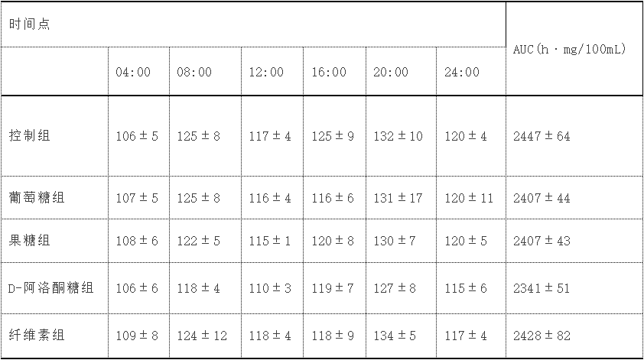The height and width of the screenshot is (360, 644).
Task: Select the 24:00 time column header
Action: 462,73
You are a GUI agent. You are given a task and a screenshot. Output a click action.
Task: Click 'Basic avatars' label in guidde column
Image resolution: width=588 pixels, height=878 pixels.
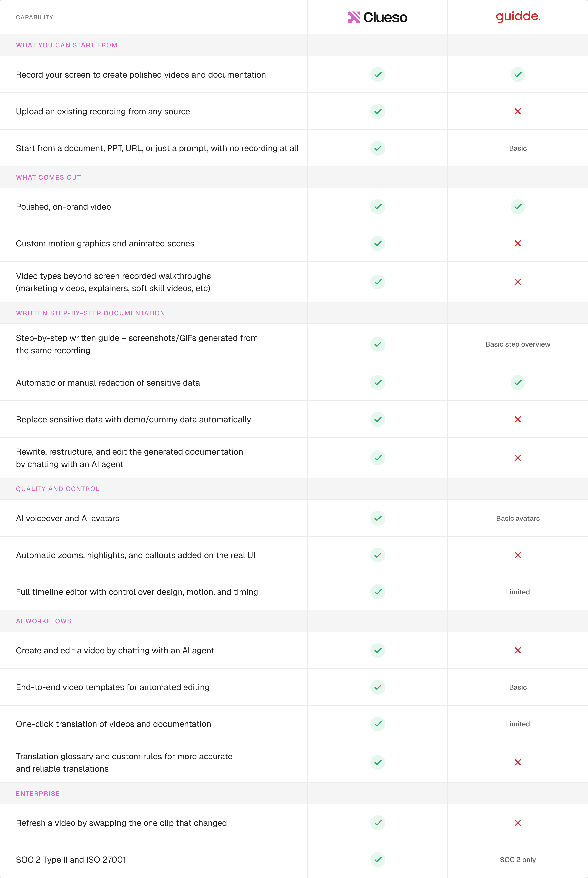(x=518, y=518)
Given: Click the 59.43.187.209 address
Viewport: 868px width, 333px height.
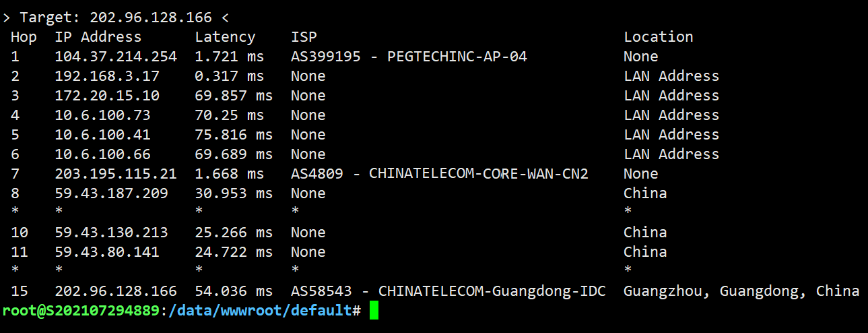Looking at the screenshot, I should (111, 193).
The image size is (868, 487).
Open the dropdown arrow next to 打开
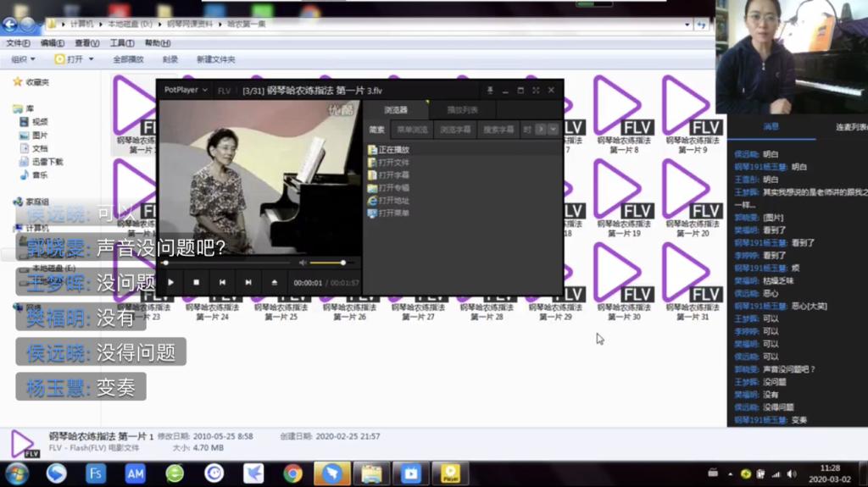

INSTRUCTIONS FOR THE TASK:
In the entries above, find the line with "You are a GUI" and the line with "Given: Click the 59.43.187.209 address". Write out exactly those two lines and every line between them, pictures excluded.

RESPONSE TO THIS TASK:
You are a GUI agent. You are given a task and a screenshot. Output a click action.
Task: Click 'Basic avatars' label in guidde column
Image resolution: width=588 pixels, height=878 pixels.
(x=518, y=518)
Given: Click the 59.43.187.209 address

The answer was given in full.